# SmartUPS SUA1500i Runtime Calibration after a battery change



## HyperEscape (May 11, 2009)

Hello All,

I am using SmartUPS SUA1500i with network management card 9617 connected to the network. It was running with stock APC 12V 7AH internal batteries which went dry recently.

I have now hooked up two new LEOCH 12V 38AH external batteries to it, using the power connector extender cable. Have changed the last battery change date in the web interface of UPS. I need to know

1. Is it necessary for me to run time calibrate the UPS after this battery change.
2. What is the correct procedure to execute this run time calibration.
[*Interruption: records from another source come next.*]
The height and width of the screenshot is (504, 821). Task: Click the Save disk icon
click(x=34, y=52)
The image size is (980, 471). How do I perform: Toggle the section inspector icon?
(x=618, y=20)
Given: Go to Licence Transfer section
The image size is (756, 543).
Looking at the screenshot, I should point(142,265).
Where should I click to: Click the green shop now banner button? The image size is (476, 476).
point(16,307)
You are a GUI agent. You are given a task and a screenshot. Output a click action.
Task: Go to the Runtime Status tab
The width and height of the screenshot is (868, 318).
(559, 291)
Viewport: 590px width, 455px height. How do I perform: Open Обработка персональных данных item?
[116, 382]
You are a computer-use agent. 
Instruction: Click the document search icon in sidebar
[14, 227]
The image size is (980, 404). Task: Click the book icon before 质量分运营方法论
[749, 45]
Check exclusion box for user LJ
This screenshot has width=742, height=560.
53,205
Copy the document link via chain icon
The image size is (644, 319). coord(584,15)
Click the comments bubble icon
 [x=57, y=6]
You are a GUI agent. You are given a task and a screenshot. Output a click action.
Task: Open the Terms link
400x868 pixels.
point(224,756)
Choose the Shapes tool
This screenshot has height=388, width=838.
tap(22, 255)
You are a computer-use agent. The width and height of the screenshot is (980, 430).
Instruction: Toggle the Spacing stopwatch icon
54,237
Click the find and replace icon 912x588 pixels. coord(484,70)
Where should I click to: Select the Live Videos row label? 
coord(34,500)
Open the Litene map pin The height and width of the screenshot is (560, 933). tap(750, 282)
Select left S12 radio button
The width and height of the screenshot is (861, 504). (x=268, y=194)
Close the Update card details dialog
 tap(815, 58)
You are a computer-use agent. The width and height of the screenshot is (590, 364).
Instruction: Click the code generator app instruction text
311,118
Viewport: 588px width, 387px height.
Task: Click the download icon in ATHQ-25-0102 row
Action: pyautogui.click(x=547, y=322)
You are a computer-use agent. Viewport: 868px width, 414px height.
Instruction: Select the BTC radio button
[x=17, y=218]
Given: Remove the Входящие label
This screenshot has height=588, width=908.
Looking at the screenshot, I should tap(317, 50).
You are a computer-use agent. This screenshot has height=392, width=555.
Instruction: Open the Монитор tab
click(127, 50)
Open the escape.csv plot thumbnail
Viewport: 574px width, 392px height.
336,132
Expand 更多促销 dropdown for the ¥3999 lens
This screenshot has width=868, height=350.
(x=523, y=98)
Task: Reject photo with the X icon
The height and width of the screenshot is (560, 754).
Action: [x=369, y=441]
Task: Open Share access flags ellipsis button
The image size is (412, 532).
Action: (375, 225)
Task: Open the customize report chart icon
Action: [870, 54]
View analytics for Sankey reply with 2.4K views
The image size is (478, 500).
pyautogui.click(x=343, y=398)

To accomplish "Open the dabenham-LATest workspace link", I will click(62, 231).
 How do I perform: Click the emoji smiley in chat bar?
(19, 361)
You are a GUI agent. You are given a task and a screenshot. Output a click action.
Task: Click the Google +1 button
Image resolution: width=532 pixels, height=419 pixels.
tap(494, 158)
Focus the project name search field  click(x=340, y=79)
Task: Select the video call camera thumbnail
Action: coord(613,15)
Is there any difference in "Manual Runtime Calibration" and the calibration option executed from the web interface.
3. Does UPS needs to be connected to A/C power main during the runtime calibration, or does the A/C mains needs to be disconnected.
4. Would it really affect or improve the runtime.
5. Is there any thing else necessary to be performed after a battery change (like self test or brain dead).

Thanks for your expert opinions.


----------



## JimE (Apr 16, 2009)

I don't use a UPS in this manner. Just a few thoughts. After changing batteries, especially as in your case, after changing the type of batteries, I would expect it should be recalibrated. And it's not a performance issue. It's a matter of the "guesstimate" to how long the batteries will last. The same would be true for older batteries, as they obviously won't last as long as new batteries. If the software thinks the batteries will last 45 minutes, but they die after 30 minutes, then the software obviously can't perform properly or provide accurate information to you.


----------